En effet, pendant que la France fourbit ses armes à base de fonds publics, Taïwan en fait autant avec l’Industriel Technology Research Institute, le Japon avec l’Innovation Network Corporation et la Corée du Sud avec l’Intellectuel Discovery. Dans le même temps, les États-Unis ont commencé à faire le bilan de décennies de patent trolling divers et varié ; et globalement, c’est franchement pas terrible, voire carrément négatif. Obama, en bon socialiste, veut bien évidemment légiférer pour empêcher les sociétés privées de se lancer dans ce genre de business douteux. Si l’on peut trouver la méthode déplorable, le constat reste valide : ces pratiques ne sont économiquement pas souhaitables.
Vous l’aurez compris : le monde qui vient promet d’être très intéressant. On avait déjà des procès épiques alors que des sociétés privées s’empoignaient pour savoir si on pourrait ou non avoir des tablettes avec des coins ronds. On imagine sans mal les combats grandioses que vont nous offrir les États, avec l’argent de leurs contribuables, afin d’empêcher efficacement toute nouveauté et tout débordement d’innovation hors de leur contrôle.
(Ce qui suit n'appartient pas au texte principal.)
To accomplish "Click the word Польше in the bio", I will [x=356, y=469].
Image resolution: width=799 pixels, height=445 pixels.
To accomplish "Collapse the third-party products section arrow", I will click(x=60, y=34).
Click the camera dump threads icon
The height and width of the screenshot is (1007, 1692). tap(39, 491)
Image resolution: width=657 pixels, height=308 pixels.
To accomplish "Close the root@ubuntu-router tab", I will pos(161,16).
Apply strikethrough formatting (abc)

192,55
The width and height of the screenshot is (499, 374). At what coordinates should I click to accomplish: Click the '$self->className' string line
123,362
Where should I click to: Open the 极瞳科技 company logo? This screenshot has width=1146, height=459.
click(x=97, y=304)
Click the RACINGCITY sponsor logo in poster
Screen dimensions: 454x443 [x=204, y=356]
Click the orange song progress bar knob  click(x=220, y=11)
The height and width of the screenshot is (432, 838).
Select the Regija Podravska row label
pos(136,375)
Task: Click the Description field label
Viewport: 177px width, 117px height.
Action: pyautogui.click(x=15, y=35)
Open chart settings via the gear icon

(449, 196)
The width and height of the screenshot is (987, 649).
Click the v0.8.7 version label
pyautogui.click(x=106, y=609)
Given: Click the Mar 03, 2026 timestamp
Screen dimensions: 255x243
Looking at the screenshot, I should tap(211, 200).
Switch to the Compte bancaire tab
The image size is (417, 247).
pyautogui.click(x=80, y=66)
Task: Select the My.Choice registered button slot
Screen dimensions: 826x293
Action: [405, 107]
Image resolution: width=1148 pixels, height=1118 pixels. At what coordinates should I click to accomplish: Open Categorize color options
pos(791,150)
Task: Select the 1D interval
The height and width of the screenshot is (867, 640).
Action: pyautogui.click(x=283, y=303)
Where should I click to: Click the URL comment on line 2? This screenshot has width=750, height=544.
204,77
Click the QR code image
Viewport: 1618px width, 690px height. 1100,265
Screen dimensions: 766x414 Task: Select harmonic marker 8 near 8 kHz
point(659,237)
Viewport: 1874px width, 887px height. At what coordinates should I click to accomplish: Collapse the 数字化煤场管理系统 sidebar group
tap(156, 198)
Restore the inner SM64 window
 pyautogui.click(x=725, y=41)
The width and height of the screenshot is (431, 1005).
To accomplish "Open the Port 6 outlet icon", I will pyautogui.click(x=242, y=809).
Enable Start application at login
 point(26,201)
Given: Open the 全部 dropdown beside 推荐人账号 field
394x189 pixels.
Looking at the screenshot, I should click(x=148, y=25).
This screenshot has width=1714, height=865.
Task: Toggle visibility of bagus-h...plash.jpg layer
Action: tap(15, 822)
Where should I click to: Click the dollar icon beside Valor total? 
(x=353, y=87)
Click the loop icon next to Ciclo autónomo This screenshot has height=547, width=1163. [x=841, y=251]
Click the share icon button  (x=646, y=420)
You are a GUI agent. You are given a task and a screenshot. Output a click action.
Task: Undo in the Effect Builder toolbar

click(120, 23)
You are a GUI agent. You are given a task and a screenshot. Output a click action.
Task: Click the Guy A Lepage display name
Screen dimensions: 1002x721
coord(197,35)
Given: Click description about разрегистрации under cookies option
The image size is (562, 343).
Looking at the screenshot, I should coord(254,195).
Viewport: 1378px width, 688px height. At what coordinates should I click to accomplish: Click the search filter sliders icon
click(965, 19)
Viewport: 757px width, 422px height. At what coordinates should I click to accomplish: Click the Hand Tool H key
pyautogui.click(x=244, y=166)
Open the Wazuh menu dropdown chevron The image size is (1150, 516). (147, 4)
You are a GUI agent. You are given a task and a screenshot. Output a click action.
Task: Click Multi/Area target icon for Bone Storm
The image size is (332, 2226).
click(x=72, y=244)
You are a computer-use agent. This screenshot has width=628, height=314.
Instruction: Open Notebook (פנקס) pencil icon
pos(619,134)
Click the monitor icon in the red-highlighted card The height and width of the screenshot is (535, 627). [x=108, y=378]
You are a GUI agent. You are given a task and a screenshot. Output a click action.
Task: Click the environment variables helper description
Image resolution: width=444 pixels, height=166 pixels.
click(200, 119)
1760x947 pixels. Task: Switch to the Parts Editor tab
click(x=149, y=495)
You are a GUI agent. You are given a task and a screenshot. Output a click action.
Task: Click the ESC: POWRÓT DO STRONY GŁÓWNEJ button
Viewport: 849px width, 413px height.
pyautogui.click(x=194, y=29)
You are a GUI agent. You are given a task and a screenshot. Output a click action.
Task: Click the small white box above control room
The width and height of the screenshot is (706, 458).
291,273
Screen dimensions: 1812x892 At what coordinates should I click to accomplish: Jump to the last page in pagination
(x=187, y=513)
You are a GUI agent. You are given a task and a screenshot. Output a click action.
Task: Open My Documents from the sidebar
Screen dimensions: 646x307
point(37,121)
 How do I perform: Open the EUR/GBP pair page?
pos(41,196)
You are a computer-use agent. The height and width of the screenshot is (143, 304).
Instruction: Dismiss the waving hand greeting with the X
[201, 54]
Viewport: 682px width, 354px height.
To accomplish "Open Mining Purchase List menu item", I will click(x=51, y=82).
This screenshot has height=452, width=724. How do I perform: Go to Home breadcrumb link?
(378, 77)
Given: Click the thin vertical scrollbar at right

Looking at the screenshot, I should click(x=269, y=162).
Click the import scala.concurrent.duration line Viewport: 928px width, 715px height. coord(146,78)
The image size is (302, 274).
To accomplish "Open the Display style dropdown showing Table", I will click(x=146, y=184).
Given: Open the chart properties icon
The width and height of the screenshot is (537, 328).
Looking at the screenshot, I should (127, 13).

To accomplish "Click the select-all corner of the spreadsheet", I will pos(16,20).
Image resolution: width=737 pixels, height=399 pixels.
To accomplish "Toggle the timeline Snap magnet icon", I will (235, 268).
Bien évidemment, il se trouvera toujours un idiot utile pour expliquer que la Fraônce ne doit surtout pas prendre de retard dans ce genre de pratiques, quand bien même les inconvénients en terme d’innovation et de lourdeurs administratives sont connus et commencent clairement à contrebalancer les effets positifs hypothétiques qu’une agressivité systématique dans le domaine du brevet pourrait apporter. Mais alors que la France croule déjà sous les agences d’État, les commissions, les hautes-autorités, les foultitudes d’entités publiques plus ou moins bien bigornées pour assurer le développement de l’innovation (comme les douzaines d’incubateurs publics), et alors que ces mêmes entités ont encore toutes leurs preuves à faire en matière de résultats, est-ce vraiment le moment de claquer d’investir dans le Patent Trolling ? Et alors qu’en revanche, la France a plusieurs fois prouvé dans son passé que l’innovation naissait bien mieux hors des sentiers battus, surtout lorsqu’elle n’était pas accompagnée par l’État, on peut se demander s’il n’y avait pas plus utile à faire que développer une telle initiative.
Les comportements et résultats futurs de FranceBrevets permettront d’en savoir plus quant à la pertinence de la démarche, mais l’historique général des actions entreprises par l’État, et sa constance assez extraordinaire à empirer catastrophiquement les situations les plus banales ne permettent d’augurer d’aucune espèce d’issue heureuse.
Le Patent Trolling, déjà décrié outre-Atlantique, n’a pas fini de faire des dégâts. Et pour cela, vous pourrez aussi remercier la puissance publique française.